Business Analytics 3 estrelas

Tenho dedicado os últimos 18 anos à investigação em sistemas de informação, à procura das melhores metodologias para a sua implementação e formas de os tornar numa peça essencial para a criação de conhecimento dentro das organizações. Mais recentemente o meu interesse por programas de culinária tem vindo a crescer, e confesso-me um fascinado por essa actividade, “ciência” ou “arte” de cozinhar e gerir uma cozinha. Deste binómio entre fascínio e experiência surgiu-me a ideia de estabelecer um paralelismo entre estas duas áreas e encontrar, de forma conceptual, uma partilha de conceitos metodológicos.

Comecei por relembrar quais os elementos que eram apresentados como fundamentais para garantir um restaurante de topo: alimentos de qualidade, utensílios eficazes, cozinheiros profissionais e uma oferta adequada para os requisitos dos clientes. Quando observava esta lista, estabeleci um paralelismo com aqueles que devem ser os elementos fundamentais de uma estratégia de Business Analytics (BA), e que devem orientar uma organização na procura para o desenvolvimento do seu conhecimento.

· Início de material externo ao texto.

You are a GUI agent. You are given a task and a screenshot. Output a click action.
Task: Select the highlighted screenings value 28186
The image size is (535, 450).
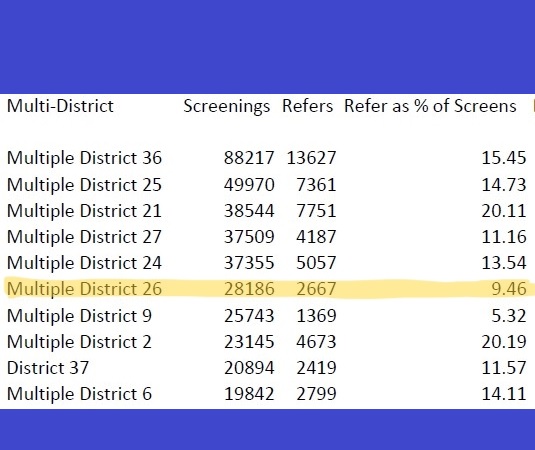click(x=249, y=289)
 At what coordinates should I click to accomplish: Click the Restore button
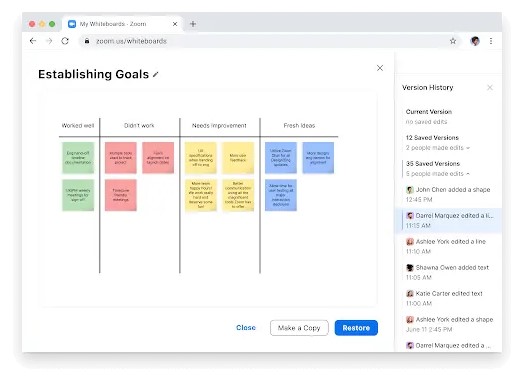tap(356, 328)
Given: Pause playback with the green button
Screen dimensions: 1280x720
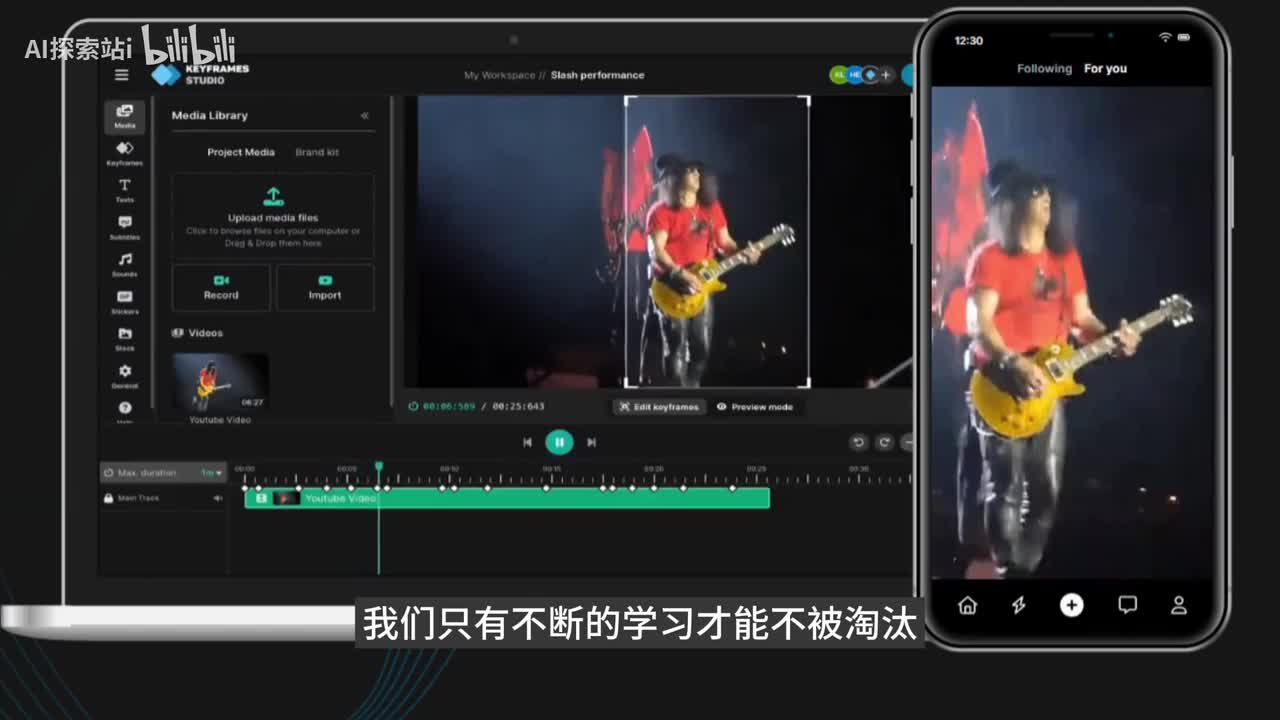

Se a base de qualquer bom restaurante é a qualidade dos alimentos utilizados na confecção das seus pratos, para o BA são os dados, e a sua qualidade, que está na base de todo o processo que leva à entrega do produto final. A atenção e o tempo despendidos para garantir esta qualidade é vital, sendo a sua falta em processos de geração de relatórios ou em modelação analítica a principal causa para muitos dos falhanços de implementações de BA.

Garantida a qualidade de alimentos / dados, é necessário ter os utensílios / ferramentas certas para os “trabalhar”. Destas exige-se facilidade na sua utilização, rigor e integridade no tratamento dos dados e na obtenção e apresentação dos resultados, e versatilidade para permitir retirar o máximo das fontes e das capacidades de quem está com elas a trabalhar.

O terceiro ponto que introduzi na minha análise, e talvez o mais sensível, centra-se nos recursos humanos e nas suas capacidades inatas e apreendidas para estas actividades. A verdade é que tanto numa cozinha como na área do BA as pessoas que são responsáveis pela produção de resultados têm de possuir um conjunto de competências que as levam a atingir a excelência. Se na área do BA existem competências em manipulação de dados, analíticas e em conceitos de negócio que podem ser apreendidas, existem outras que são inatas, que tal como num cozinheiro, o fazem procurar, testar ou descobrir novos “sabores”, conceitos e técnicas que no fim irão fazer toda a diferença.

Abordo agora o ponto fundamental para o sucesso de um restaurante ou de uma estratégia de BA. A simples combinação dos melhores alimentos / dados, utensílios /ferramentas e dos melhores profissionais não são garantia de sucesso sem uma visão forte e clara de quais os desejos / objectivos dos nossos clientes. Sendo eles os “consumidores” finais de todo o processo, devem ser eles também a razão principal deste. Isto implica que tanto quem define a estratégia bem como a implementa tenha sempre presente esse objectivo e a capacidade de ler essas necessidades, adequar-se a elas e manter um contacto constante que garanta uma célere e tranquila adequação a novos gostos /requisitos.

Finalizo convicto de que da mesma forma que um cozinheiro recebe reconhecimento pela qualidade da sua cozinha e restaurante, também os responsáveis e técnicos das áreas de BA deverão sentir orgulho por verem que as suas análises e resultados são reconhecidos como ponto vital no sucesso das estratégias globais das suas organizações.